Record excerpts:
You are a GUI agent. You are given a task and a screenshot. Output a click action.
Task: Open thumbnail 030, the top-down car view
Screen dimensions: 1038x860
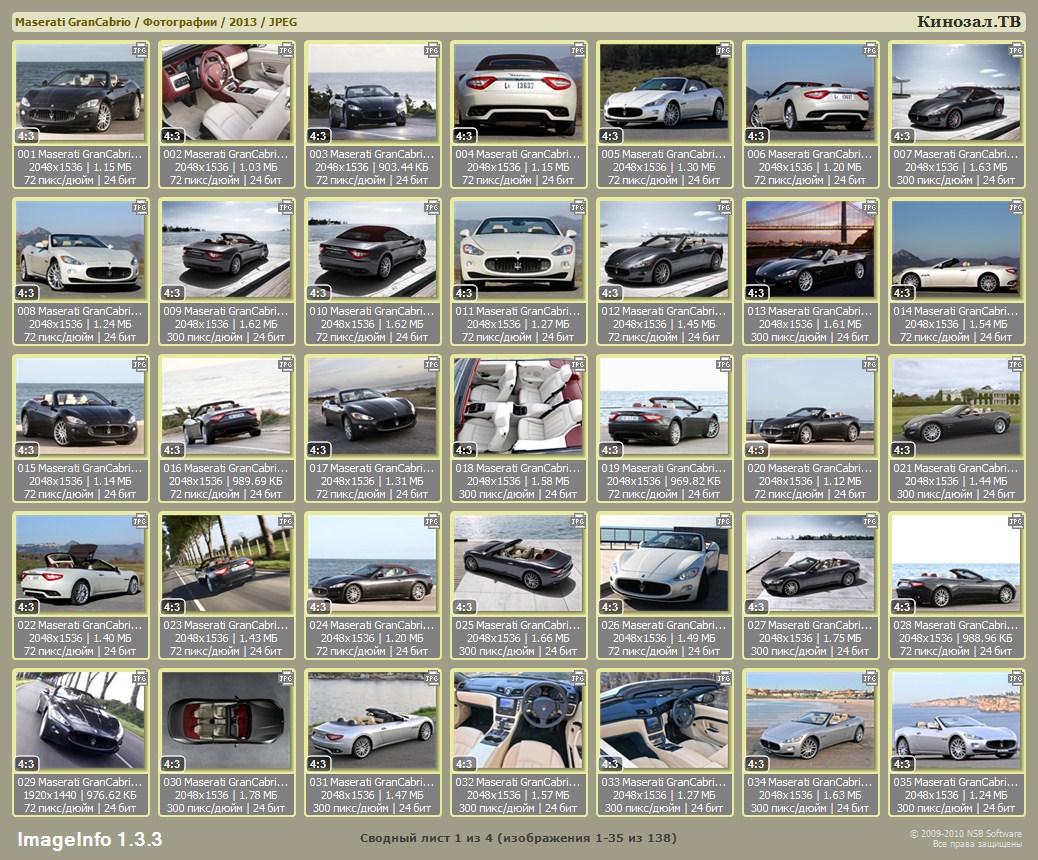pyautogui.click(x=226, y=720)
--
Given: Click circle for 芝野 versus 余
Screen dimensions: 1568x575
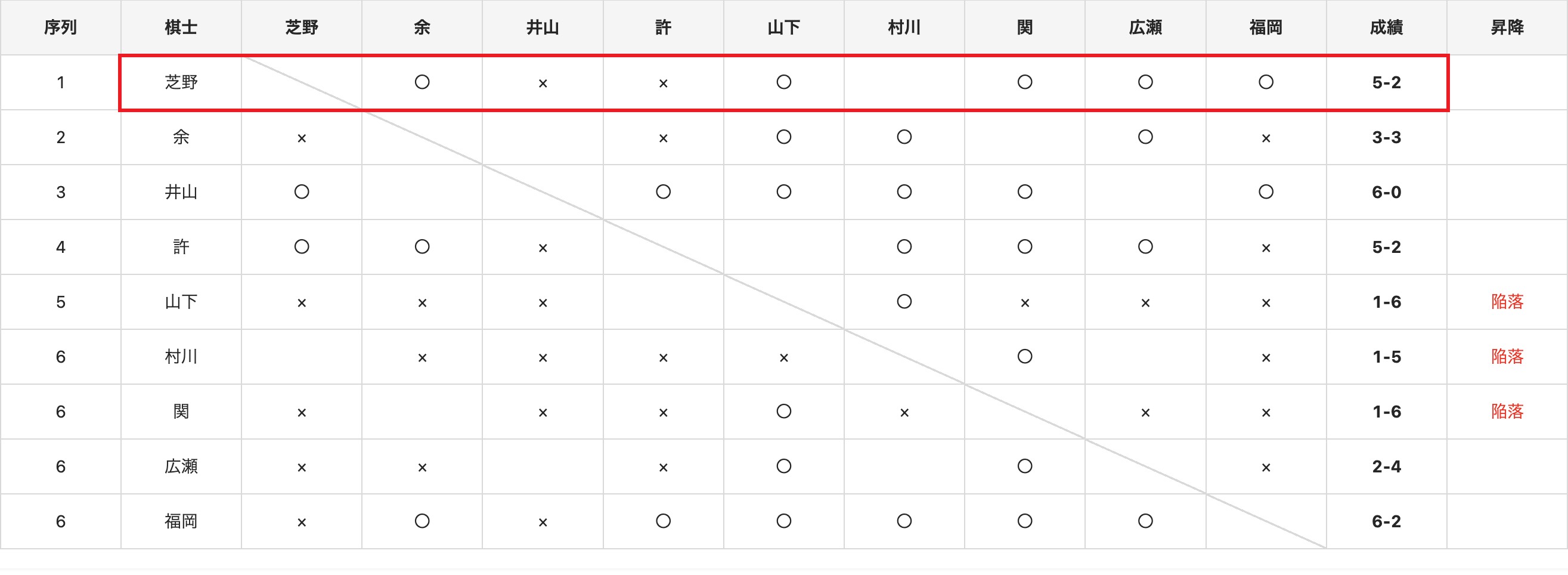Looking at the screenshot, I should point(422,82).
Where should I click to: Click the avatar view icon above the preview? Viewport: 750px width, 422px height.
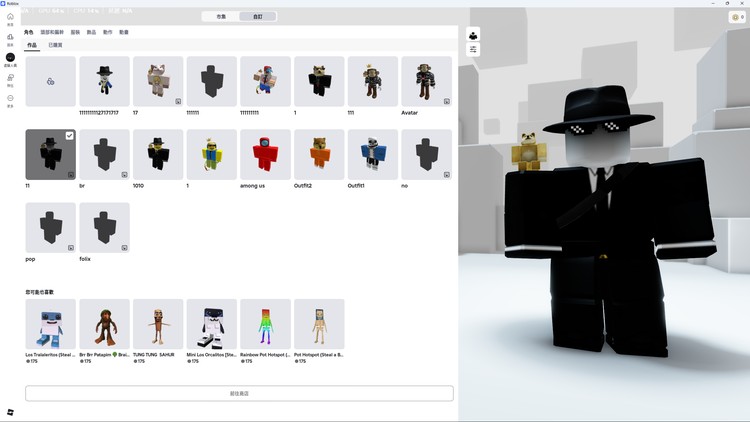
* * *
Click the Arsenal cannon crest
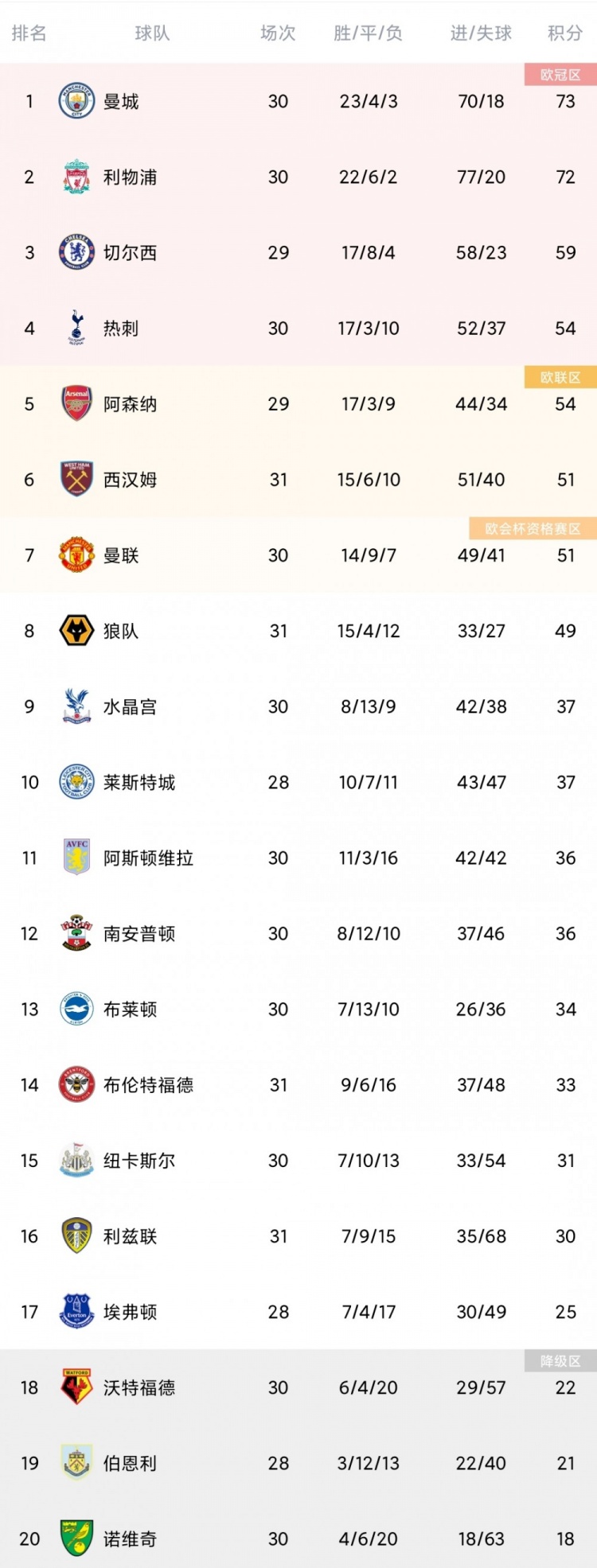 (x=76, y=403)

What you need to do: What you return from the records above should be exactly everything from the line with "Screen dimensions: 1568x575" down to the line with "Where should I", both kept, and no pictures.

Answer area:
Screen dimensions: 1568x575
Looking at the screenshot, I should point(422,82).
Where should I click to: Click the avatar view icon above the preview? Viewport: 750px width, 422px height.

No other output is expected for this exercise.